YOUR SOLIN GENERATED RECIPE
Crispy Baked Chicken with Tangy Sweet and Sour Sauce
Enjoy this transformation of classic chicken into a crispy baked version with a flavorful, tangy sweet and sour sauce. The perfectly baked chicken is lightly breaded with wholesome whole wheat breadcrumbs and paired with a vibrant sauce made from pineapple juice, a hint of honey, and savory soy sauce, making it a delightfully balanced meal.
INGREDIENTS
5 oz Chicken Breast
1/4 cup Whole Wheat Breadcrumbs
1 Egg White
1/4 cup Pineapple Juice
1 tbsp Low Sodium Soy Sauce
1 tsp Honey
1 tsp Rice Vinegar
1/4 cup diced Red Bell Pepper
PREPARATION
Preheat your oven to 400°F and line a baking sheet with parchment paper.
Pat the chicken breast dry and lightly pound to even thickness if needed.
In a shallow dish, place the whole wheat breadcrumbs.
In another bowl, whisk the egg white until slightly frothy.
Dip the chicken breast first into the egg white, then coat evenly with breadcrumbs.
Place the breaded chicken onto the prepared baking sheet.

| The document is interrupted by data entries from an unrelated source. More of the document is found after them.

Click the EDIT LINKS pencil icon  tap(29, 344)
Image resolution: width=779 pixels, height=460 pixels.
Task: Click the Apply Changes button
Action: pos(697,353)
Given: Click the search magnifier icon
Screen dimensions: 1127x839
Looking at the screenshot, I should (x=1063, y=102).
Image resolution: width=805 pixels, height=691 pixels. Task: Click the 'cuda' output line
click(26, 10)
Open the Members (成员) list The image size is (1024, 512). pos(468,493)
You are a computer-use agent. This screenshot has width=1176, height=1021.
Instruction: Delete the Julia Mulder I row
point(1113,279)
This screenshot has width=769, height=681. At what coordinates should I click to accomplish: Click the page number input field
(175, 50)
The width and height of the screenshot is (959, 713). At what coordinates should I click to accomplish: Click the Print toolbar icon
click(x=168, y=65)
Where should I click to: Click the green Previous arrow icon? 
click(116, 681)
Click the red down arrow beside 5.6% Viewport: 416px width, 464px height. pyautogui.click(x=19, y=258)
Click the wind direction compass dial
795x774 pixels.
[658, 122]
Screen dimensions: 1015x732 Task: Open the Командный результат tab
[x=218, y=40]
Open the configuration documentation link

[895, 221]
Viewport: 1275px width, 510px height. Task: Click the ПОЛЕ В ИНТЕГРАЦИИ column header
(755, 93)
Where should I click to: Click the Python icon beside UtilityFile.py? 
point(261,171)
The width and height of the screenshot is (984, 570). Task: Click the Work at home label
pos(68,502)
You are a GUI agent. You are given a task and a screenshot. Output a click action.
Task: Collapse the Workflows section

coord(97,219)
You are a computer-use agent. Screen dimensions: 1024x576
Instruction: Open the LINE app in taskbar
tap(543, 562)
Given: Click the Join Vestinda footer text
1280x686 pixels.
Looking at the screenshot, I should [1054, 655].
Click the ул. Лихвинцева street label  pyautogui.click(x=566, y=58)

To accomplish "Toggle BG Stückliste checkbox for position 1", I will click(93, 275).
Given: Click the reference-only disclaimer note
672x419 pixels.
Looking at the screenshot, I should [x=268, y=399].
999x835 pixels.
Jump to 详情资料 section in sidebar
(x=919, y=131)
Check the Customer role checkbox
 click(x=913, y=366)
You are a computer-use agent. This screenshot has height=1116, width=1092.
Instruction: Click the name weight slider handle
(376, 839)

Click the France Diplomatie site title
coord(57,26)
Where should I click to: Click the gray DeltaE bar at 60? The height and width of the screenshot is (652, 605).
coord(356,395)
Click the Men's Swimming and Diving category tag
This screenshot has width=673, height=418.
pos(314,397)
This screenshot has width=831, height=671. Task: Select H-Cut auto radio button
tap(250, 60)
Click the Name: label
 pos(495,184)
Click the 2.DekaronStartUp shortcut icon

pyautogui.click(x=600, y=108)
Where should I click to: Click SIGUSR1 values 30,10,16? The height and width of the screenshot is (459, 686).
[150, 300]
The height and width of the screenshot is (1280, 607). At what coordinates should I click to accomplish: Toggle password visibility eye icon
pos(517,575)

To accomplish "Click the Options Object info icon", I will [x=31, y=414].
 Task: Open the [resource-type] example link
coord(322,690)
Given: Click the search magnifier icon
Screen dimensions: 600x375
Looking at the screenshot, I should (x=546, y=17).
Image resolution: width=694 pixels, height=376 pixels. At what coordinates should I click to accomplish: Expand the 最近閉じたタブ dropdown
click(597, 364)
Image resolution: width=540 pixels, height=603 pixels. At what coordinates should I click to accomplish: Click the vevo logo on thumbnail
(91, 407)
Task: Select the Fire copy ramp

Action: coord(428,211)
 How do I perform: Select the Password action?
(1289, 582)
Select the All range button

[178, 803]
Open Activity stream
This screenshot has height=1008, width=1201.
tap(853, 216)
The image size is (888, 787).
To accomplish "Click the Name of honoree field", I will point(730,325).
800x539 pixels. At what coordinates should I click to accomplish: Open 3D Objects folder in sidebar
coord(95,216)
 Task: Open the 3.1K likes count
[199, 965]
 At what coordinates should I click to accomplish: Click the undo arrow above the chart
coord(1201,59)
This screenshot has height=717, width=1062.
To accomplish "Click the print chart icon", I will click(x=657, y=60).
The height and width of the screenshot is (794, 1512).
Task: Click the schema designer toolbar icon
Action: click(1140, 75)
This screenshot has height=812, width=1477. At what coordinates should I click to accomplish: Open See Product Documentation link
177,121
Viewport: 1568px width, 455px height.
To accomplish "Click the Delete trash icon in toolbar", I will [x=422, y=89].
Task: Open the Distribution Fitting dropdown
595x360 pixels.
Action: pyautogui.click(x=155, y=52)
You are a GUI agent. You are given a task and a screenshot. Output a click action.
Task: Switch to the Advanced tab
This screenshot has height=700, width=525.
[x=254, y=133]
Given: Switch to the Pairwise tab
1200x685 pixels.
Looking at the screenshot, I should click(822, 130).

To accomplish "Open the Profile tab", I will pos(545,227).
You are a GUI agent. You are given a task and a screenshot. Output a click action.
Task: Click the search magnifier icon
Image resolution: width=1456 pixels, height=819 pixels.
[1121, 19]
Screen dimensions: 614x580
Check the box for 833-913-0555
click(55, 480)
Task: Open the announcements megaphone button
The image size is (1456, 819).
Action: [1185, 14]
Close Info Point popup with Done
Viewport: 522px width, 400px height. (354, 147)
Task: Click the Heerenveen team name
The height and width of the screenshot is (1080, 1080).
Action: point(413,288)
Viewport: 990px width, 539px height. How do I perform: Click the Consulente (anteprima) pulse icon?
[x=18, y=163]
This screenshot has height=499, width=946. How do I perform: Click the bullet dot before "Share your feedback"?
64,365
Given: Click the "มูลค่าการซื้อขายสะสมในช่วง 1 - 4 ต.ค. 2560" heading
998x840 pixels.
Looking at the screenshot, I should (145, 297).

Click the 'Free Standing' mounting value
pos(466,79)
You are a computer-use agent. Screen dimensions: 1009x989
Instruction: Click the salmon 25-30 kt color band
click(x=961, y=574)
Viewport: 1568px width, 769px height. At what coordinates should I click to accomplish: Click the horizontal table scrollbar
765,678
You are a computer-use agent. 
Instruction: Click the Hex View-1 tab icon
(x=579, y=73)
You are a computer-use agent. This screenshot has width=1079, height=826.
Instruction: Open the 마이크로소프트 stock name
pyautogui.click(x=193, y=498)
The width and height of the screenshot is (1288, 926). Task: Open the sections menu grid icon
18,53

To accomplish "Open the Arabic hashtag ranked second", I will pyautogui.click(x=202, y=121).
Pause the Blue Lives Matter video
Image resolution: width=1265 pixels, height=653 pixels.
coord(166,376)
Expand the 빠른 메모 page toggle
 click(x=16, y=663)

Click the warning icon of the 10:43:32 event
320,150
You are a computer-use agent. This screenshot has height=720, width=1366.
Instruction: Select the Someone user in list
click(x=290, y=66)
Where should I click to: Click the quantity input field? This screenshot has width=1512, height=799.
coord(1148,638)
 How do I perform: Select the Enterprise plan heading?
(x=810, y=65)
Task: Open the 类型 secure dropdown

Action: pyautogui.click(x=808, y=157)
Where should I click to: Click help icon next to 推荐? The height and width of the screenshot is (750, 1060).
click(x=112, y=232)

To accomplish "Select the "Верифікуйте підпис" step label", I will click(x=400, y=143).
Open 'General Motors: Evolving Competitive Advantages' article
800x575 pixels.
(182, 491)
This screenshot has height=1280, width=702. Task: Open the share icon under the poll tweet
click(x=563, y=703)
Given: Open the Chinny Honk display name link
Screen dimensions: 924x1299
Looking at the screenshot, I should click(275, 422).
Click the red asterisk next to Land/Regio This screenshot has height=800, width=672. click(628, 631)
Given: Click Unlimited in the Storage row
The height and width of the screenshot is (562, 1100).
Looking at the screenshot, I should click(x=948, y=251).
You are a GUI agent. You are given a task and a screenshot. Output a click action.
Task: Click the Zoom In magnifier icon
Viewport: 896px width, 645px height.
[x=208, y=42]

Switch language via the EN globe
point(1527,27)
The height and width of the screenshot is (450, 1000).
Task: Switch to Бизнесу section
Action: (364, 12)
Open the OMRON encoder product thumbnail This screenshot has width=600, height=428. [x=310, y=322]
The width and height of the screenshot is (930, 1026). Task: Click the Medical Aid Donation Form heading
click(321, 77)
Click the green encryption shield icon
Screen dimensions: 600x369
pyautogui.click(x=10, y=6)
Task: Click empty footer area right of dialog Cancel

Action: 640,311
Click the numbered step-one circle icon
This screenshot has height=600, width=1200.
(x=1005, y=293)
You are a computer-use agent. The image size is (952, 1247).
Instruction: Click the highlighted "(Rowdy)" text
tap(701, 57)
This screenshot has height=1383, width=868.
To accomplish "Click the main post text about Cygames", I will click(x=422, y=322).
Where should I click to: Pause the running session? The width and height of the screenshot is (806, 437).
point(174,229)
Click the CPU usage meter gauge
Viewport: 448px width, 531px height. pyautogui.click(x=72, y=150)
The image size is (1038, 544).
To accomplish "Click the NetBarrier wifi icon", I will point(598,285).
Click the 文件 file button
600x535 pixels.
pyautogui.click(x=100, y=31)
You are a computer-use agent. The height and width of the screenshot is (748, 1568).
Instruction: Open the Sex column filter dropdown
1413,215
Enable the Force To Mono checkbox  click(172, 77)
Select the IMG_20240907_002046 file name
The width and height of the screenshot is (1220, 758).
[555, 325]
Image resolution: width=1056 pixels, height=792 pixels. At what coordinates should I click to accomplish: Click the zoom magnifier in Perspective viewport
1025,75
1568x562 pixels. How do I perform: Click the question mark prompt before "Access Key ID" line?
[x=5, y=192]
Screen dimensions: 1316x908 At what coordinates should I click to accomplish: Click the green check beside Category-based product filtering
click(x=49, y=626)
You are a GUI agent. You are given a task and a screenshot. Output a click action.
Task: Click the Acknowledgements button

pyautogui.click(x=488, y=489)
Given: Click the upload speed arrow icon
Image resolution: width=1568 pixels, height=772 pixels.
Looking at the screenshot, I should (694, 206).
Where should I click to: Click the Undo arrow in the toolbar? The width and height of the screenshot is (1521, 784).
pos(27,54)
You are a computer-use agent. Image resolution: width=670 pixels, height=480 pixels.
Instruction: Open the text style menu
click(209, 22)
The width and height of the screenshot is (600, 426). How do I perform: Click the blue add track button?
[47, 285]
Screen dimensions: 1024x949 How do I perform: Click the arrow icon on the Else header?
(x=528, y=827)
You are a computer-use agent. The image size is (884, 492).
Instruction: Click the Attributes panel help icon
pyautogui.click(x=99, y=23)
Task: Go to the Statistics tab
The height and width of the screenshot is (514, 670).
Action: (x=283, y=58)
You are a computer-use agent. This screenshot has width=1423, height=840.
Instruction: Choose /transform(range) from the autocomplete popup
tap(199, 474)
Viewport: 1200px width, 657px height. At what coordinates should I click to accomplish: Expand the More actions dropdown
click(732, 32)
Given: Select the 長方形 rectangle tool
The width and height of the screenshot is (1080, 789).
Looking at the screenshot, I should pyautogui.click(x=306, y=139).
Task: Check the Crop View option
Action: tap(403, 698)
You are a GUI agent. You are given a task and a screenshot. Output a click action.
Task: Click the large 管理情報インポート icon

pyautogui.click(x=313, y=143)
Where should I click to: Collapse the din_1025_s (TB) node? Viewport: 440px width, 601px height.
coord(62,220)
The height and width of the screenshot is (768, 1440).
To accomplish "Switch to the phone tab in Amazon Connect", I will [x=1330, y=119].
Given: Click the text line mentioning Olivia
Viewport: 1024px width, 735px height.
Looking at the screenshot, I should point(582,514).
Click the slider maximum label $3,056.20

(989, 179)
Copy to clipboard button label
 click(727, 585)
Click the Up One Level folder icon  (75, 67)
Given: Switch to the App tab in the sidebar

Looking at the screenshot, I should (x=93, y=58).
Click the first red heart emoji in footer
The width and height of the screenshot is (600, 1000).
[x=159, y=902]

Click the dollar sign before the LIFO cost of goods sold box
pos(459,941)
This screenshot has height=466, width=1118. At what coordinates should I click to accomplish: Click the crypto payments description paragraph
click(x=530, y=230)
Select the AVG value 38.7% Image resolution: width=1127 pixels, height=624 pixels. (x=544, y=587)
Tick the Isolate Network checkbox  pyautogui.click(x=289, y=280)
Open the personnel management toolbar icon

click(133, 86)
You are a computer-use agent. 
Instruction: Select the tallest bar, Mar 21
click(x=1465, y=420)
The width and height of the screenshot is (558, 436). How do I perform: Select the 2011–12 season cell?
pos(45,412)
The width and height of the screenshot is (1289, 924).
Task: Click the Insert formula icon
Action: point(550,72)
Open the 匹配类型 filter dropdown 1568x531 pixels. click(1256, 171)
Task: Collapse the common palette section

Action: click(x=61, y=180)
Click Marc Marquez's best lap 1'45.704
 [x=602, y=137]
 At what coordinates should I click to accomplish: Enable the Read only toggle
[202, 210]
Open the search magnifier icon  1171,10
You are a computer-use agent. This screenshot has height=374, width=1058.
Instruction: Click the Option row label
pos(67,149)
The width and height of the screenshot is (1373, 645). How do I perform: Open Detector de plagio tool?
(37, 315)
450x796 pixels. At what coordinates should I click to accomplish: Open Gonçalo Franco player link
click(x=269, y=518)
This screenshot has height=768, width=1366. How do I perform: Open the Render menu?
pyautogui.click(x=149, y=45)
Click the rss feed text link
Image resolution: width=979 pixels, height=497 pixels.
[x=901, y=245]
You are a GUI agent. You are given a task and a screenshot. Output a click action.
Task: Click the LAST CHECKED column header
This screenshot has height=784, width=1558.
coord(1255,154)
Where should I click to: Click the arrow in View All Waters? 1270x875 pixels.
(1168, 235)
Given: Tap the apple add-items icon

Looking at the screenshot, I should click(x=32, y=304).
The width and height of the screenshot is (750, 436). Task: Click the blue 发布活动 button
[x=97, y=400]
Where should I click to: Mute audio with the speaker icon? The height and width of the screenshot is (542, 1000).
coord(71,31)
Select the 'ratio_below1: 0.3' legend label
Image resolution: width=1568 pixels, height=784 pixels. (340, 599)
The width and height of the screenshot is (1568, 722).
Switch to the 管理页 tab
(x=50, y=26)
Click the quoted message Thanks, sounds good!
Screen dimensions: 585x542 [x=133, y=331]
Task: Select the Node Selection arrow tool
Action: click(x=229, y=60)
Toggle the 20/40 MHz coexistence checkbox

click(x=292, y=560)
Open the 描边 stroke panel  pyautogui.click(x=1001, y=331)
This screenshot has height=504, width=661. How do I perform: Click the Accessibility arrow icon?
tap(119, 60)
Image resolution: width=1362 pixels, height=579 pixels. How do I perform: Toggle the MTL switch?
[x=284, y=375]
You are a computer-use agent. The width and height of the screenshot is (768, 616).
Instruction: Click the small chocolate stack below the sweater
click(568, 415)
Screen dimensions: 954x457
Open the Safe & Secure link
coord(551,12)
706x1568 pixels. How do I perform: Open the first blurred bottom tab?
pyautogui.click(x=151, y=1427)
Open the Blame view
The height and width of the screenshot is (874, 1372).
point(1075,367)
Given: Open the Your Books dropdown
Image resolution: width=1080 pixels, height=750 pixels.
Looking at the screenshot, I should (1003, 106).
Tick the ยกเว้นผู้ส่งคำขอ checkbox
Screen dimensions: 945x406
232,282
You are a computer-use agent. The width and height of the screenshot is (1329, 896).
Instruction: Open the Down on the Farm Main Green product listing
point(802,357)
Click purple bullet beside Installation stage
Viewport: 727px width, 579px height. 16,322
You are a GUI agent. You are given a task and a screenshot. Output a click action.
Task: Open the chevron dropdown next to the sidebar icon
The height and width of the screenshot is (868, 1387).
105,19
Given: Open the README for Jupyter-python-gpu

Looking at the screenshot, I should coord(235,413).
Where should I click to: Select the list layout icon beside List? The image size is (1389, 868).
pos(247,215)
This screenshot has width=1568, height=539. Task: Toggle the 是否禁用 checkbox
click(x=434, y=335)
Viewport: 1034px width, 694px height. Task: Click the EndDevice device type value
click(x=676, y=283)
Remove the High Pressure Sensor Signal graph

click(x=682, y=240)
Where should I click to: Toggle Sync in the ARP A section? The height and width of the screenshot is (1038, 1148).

Bake the chicken in the preheated oven for 20-25 minutes, or until the internal temperature reaches 165°F, flipping halfway for even crispiness.
Meanwhile, prepare the tangy sweet and sour sauce by combining pineapple juice, low sodium soy sauce, honey, and rice vinegar in a small saucepan. Add the diced red bell pepper and bring to a simmer over medium heat. Allow the sauce to reduce slightly for 3-4 minutes.
Once the chicken is baked and crispy, drizzle the tangy sauce over the chicken or serve on the side as a dipping sauce.
Garnish with additional red bell pepper or fresh herbs if desired, and serve immediately.